**Input data**

###

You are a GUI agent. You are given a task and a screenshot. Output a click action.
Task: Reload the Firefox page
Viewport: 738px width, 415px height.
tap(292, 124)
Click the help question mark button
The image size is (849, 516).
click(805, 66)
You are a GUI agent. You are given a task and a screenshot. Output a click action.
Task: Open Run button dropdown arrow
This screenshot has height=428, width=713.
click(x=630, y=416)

###

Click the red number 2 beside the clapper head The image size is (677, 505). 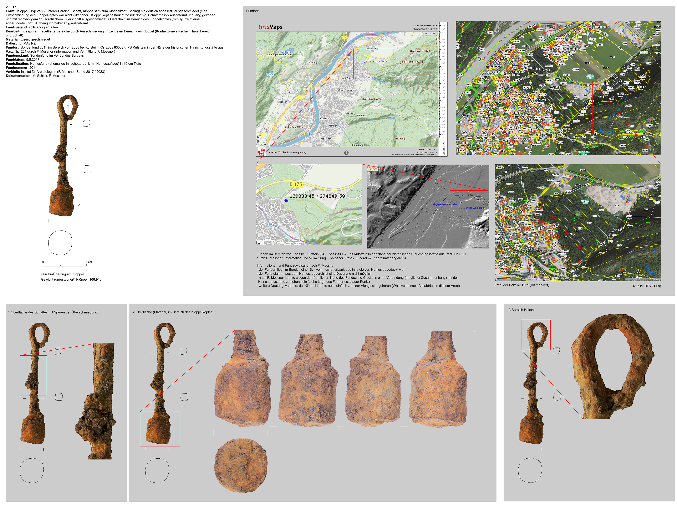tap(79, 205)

###

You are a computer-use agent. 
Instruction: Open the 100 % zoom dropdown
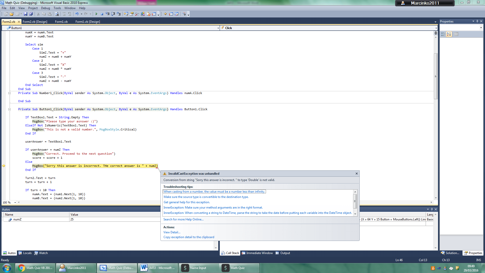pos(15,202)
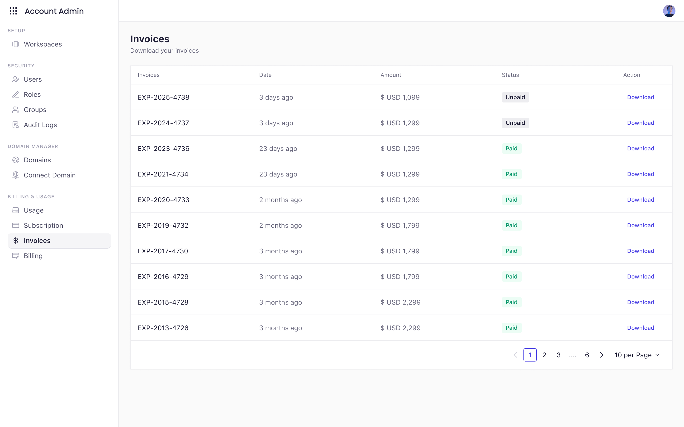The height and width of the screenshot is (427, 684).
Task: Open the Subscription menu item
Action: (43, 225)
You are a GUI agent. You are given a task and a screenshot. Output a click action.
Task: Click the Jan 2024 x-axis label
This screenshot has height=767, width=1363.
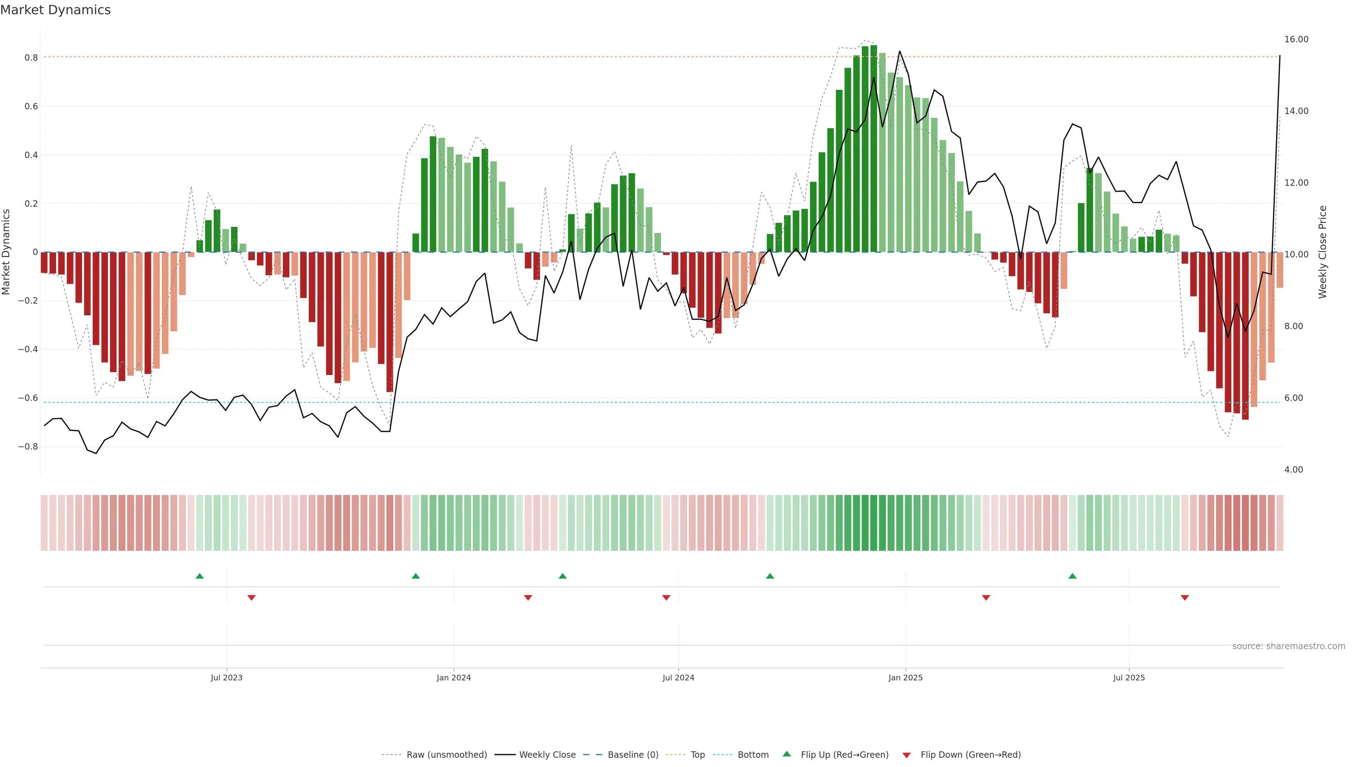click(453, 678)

###

**What is being asked**
Collect every line from the records above that contains the word "button".

**Solution below**
Click the help question mark button
Task: Open Run button dropdown arrow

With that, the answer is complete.